Ning Najwa menutup mulutnya, berusaha menahan tawa. Uma Salma juga tersenyum penuh arti. Karena jujur saja, mereka tidak bisa membayangkan Arabella menangkap ikan dengan tenang. Tapi Izzan, yang tidak ingin mendebat lebih lama, hanya menghela napas dan mengangguk.
“Baiklah. Kalau kamu mau ikut, ayo.”
Arabella langsung meletakkan keranjang sayurnya dan mengepalkan tangan penuh tekad. “Misi tangkap ikan, dimulai!”
Namun... Apa yang tidak diketahui Izzan adalah... Arabella punya rencana jahil di kepalanya. Beberapa menit kemudian, mereka tiba di kolam ikan pesantren yang cukup besar. Airnya jernih, dengan ikan-ikan nila dan lele berenang di dalamnya. Beberapa santri lain sudah bersiap dengan jaring dan ember.
Izzan menggulung lengan bajunya, bersiap turun ke kolam, sementara Arabella memperhatikan dengan tatapan penuh stategi.
“Hmm... Ustad, biasanya nangkap ikan pake tangan atau jaring?” tanyanya pura-pura polos.
Izzan menatapnya sebentar, merasa ada sesuatu yang mencurigakan. “Kalau bisa, pakai tangan lebih seru.”
Arabella langsung tersenyum lebar. “Wah, pas banget!”
Lalu dengan gerakan tiba-tiba, dia mencipratkan air kolam kearah Izzan.
BYUURRR!
Izzan yang tidak siap langsung terkena cipratan di wajahnya. Santri yang lain melihat itu menahan napas.
Ya Allah... ini santri cewek pertama yang berani nyipratin air kolam ke Ustad Izzan. batin para santri yang melihat kejadian itu.
Izzan mengusap wajahnya yang basah dengan ekspresi setengah sabar. “Arabella...”
Tapi Arabella sudah lompat turun ke pinggir kolam, tertawa puas. “Ayo, Ustad!
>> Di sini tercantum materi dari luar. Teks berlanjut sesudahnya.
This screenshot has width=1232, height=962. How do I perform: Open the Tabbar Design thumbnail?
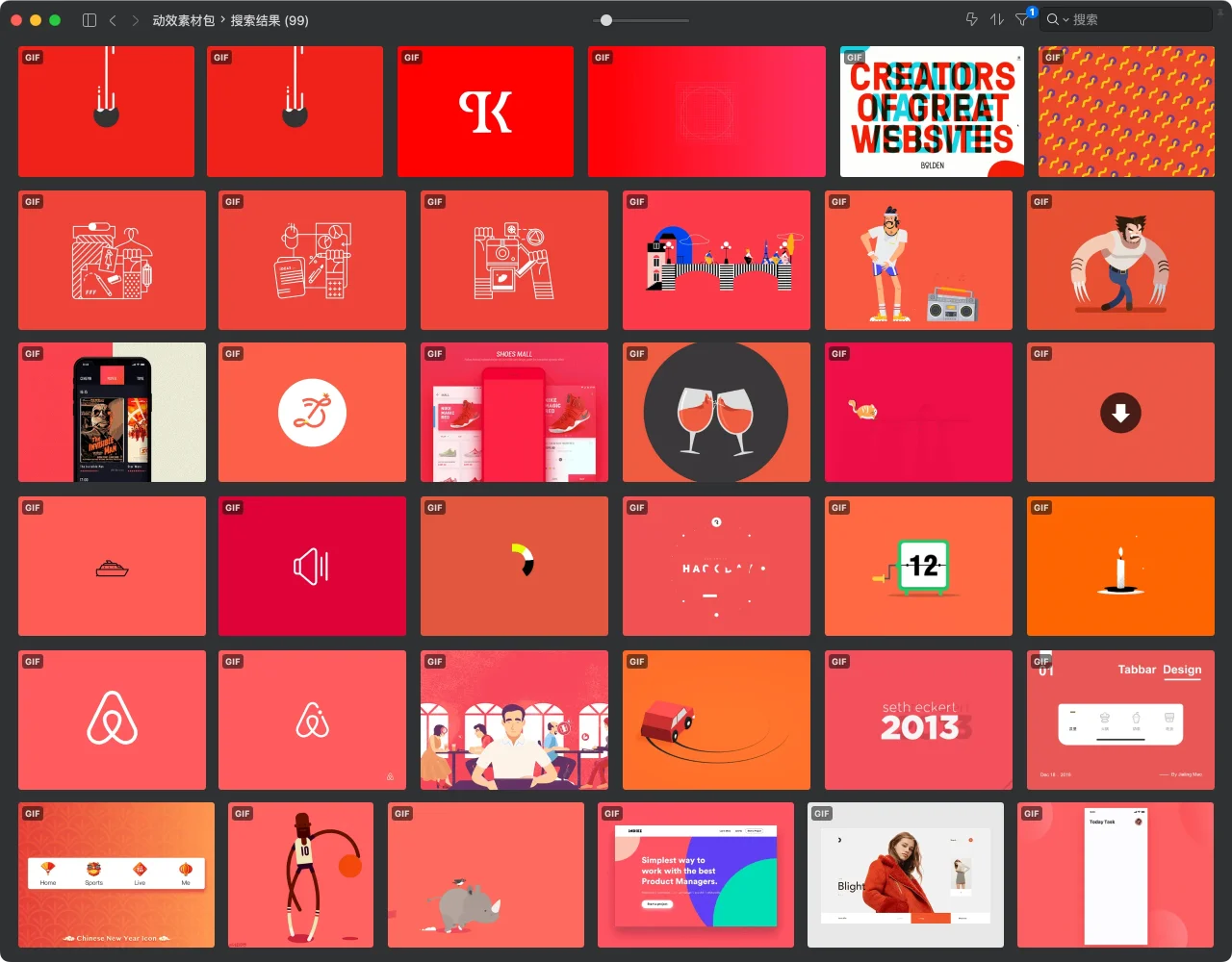pos(1120,720)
Ini namanya pemanasan sebelum menangkap ikan!”
Izzan hanya bisa menghela napas panjang. Santri lain menahan tawa sambil mulai turun ke kolam untuk menangkap ikan. Tapi... Arabella tidak berhenti sampai di situ. Ketika Izzan sibuk fokus menangkap seekor ikan lele besar, Arabellla diam-diam mengambil segenggam lumpur dari dasar kolam. Dan...
PLOOOK!!!
Dengan kecepatan kilat, dia melempar lumpur itu ke kaki Izzan. Izzan pun menatap ke bawah, melihat kakinya yang tiba-tiba penuh lumpur. Dia mengangkat wajahnya, menatap Arabella yang pura-pura sibuk melihat ikan. Santri lain langsung bergidik ngeri. Arabella barusan ngerjain Ustad Izzan. Lagi.
Namun sebelum Ustad Izzan sempat bereaksi, Arabella sudah teriak. “Waaahh.. Ustad, liat di belakang!!”
Izzan reflek menoleh dan saat itulah, Arabella mendorong sedikit air dengan kakinya.
BYUURRRR!
Air kembali menciprat kearah Izzan. Santri lain langsung tertawa pelan, sementara Izzan hanya bisa mengusap wajahnya yang basah. Dia menatap Arabella dengan pandangan penuh peringatan. Arabella yang masih tertawa mendadak diam.
“Eu... Ustad, nggak marah kan?”
Izzan menatapnya tanpa ekspresi selama beberapa detik, lalu...
BYUUURRR!
Dengan satu gerakan cepat, dia membalas mencipratkan air ke Arabella! Arabella yang tidak siap langsung terkena cipratan penuh di wajahnya.
“Woaaaahhh! Ustad curang!!”
Izzan akhirnya tersenyum tipis. “Biar adil.”
Santri lain akhirnya tertawa lepas, dan momen tangkap ikan berubah jadi ajang perang air. Bahkan Ning Najwa yang melihat dari jauh ikut tertawa sambil menutup mulutnya.
Dari kejauhan, Uma Salma tersenyum sambil menggelengkan kepala. “Anak itu... Ada saja tingkahnya.”
“Seru ya Uma kalau ada Kak Bella, Aku bisa ketawa terus sampe cape.. Liat deh Uma.. Abang aja selalu senyum kalo pas sama Kak Bella... biasanya kan mukanya kayak kanebo kering.. hihi...” tunjuk Najwa pada Uma Salma.
Satu hal yang pasti... pesantren ini tidak akan pernah sepi dengan adanya seorang Arabella di dalamnya.